Our homeowners insurance doubled this year. The cost is really impacting our ability to pay the premium. Every company we have talked to insist that we insure to replacement cost which of course drives the premium through the roof. They say that replacement cost of our home would be over 350,000. We live in a home that is 140 years old and I agree that there isn’t enough money to replace the character of this home. We live in the Midwest. We are not in a flood plain and have never turned in a claim in the 16 years we have lived on this property. My question is this. Can we legally insure this home for just the amount that we owe on it? Are there any companies out there that will do this?
I don’t mind paying a fair premium but I do mind paying for disasters across this country in which I had no control over.
engineer..I agree with you but right now we are forced to watch every expense since my husband’s job was outsourced. We are just trying to find a way to keep our property until he is employed again, short of putting it up for sale.

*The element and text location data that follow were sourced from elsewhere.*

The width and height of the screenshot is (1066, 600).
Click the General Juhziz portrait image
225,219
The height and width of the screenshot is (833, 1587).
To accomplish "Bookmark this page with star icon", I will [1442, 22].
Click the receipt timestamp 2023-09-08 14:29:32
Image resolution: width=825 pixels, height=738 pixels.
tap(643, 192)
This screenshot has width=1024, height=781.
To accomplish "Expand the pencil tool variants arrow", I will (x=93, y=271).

Many people experience what you’re experiencing.
Yes, there are companies out there that will insure your house for market value, or "flat rate". Can you do it legally? You’ll have to check your mortgage documents, to see if they require you to insure for full replacement cost.
Keep in mind, a "market value" policy is much more expensive than a replacement value policy, and at the time of the claim, you get "it works" not "what it used to be like". That means you get peel & stick vinyl instead of tile or linolium, no wood trim, paint instead of paper, drywall instead of plaster, and NO MATCHING.
For a flat policy, the rate is through the roof. When you have a partial loss, they’ll pay up to the policy face value. (Most losses are partial losses – heck, most losses are under $60,000, so that first $60,000 of coverage costs the most.)You have to get this coverage through someplace like Lloyds of London – and again, you don’t get valued on REPLACEMENT, but IT WORKS.
For pricing examples: OK the market value of your house might be $200,000. Replacement cost is $350,000, and your mortgage balance $100,000.
Your replacement value policy probably runs around $1300. A market value policy would cost you about $2700, and a flat policy for $100,000 maybe $4,000. Oh, and the flat policy isn’t going to cover as many causes of loss, either.
A state farm, allstate, or farmers agent is NOT going to be able to give you the "alternative" policy types. You’ll have to go to an independent agent.
When someone comes to me, asking for quotes for something like this, I charge them $100 brokers fee, to be applied against the cost of the policy if they end up buying it from me. This covers the time it takes me to do the quotes. Because it’s NEVER cheaper, and it’s NEVER even close to the same premium, the coverage is worse, it’s not in their best interest to switch to a company NOT regulated by the state insurance department, and when people talk about wanting to lower their insurance limit, what they REALLY mean, is they want to lower their insurance COST. I’ve never sold one of the "alternative" policies I’ve quoted, except when no company was willing to give a replacement cost policy.
So, if you really want to lower your insurance cost . .. take a $5,000 deductible on your homeowners policy. It should give you a credit of about 35%, if you’ve currently got a $250 deductible.